Per tali interventi, già indirizzati dalle “norme morfologiche”, la Commissione intende valutare gli aspetti di inserimento urbano in congruenza con gli edifici circostanti, sia riguardo l’impianto tipologico che il carattere architettonico. Essa intende privilegiare i principi di un’architettura urbana che sappia coniugare le necessità del privato con la valenza pubblica che il progetto gioca nella compagine della città (per esempio: il piano terra capace di dialogare con la strada sia in termini di usi che di permeabilità visiva, o le facciate sullo spazio pubblico capaci di esprimere i valori dello stesso invece di limitarsi a proiettare sull’esterno i soli caratteri del funzionamento degli interni).

È inoltre opportuno che tali interventi tengano in considerazione anche il valore della diversità urbana (modalità insediative particolari e identitarie, compresenza di linguaggi, epoche storiche, materiali e tecniche costruttive) come elemento di ricchezza del paesaggio della città. Sia per gli edifici nuovi che per le ristrutturazioni o interventi di sopraelevazione e sottotetti, l’invito è di non usare in modo acritico e omologante le attuali tecnologie o rivestimenti edilizi (cappotti, facciate continue, facciate modulari, etc.) ma di ricercare, anche in chiave contemporanea, significative relazioni, di continuità o anche di discontinuità motivata, con gli edifici contigui e gli edifici in trasformazione.

Laddove possibile, si ritiene sia da incentivare la pratica del riuso, in particolar modo quando la preesistenza mostra qualità architettoniche con valore documentale e identitario anche se non di assoluto pregio. Costruire sul costruito è una pratica che consente alla città di rinnovare e ampliare la propria memoria senza rinunciare al linguaggio contemporaneo, restituendo una complessità che spesso invece latita nelle pratiche di sostituzione con architetture generiche. Inoltre la semplice e acritica sostituzione va in direzione contraria ai principi di sostenibilità, che caratterizzano la stratificazione culturale ma non la produzione massiva di materia di scarto, contrariamente ai principi dell’economia circolare e del corretto uso delle risorse.

A tal fine, la rigenerazione urbana è anche un’occasione per sperimentare soluzioni costruttive, superfici, materiali che considerino parti di città quali laboratori di esperienze e relazioni che, nell’esplorare i temi della sostenibilità urbana, ricerchino nuovi linguaggi in grado di relazionarsi con il contesto.

BLOCCO DATI:
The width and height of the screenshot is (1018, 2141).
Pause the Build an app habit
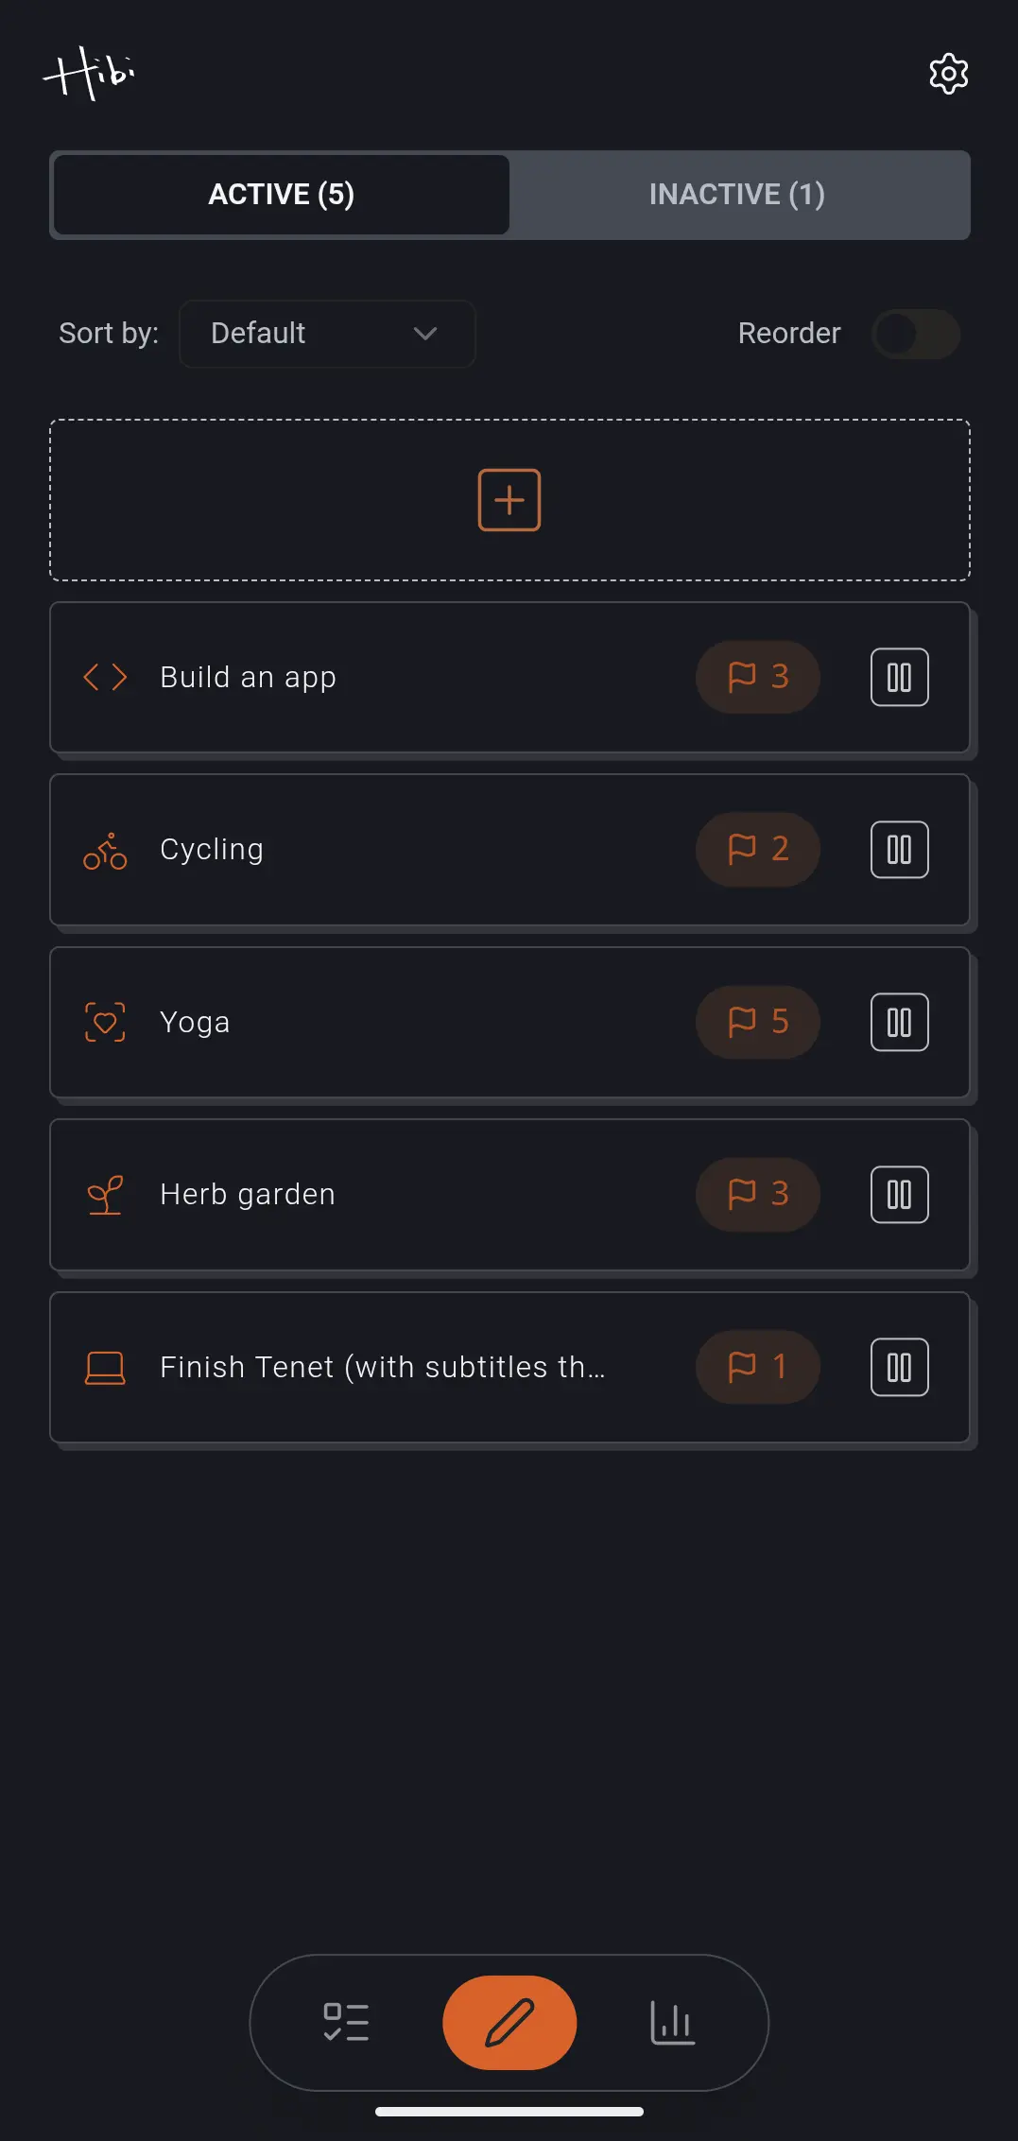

CONSEGNE:
1/ Le seguenti affermazioni concordano con il documento sugli interventi edilizi? Rispondi sì o no a ciascuna e cita le parole del documento che lo stabiliscono. (a) La Commissione intende valutare l'inserimento urbano degli interventi solo riguardo al carattere architettonico. (b) Si invita a non usare in modo acritico le attuali tecnologie o rivestimenti edilizi. (c) Il riuso va incentivato solo quando la preesistenza è di assoluto pregio.
2/ Prosegui il documento sugli interventi edilizi partendo dopo la sua ultima frase.

RISPOSTE:
1/
(a) No: «sia riguardo l’impianto tipologico che il carattere architettonico».
(b) Sì: «l’invito è di non usare in modo acritico e omologante le attuali tecnologie o rivestimenti edilizi».
(c) No: «con valore documentale e identitario anche se non di assoluto pregio».

2/
3. Interventi in discostamento dalle norme morfologiche

Il discostamento, in quanto facoltà (e non diritto), è consentito se il progetto dimostra che il superamento della norma morfologica è capace di generare una maggior qualità insediativa e architettonica rispetto all’adeguamento alla norma stessa. Inoltre il discostamento è approvabile se sono evidenti gli aspetti di un vantaggio collettivo, sia in termini di alta qualità architettonica offerta che di eventuali usi collettivi aggiuntivi, sia degli spazi aperti che all’interno del complesso edilizio stesso.

Si riconosce il principio che la “buona città” è fatta con edifici che sanno comprendere e valorizzare gli assetti urbani esistenti e che sanno dialogare con altri edifici contigui, presenti e/o in divenire, con il presupposto di partecipare a un lungo processo collettivo di sedimentazione, risignificazione e innovazione dell’immaginario urbano.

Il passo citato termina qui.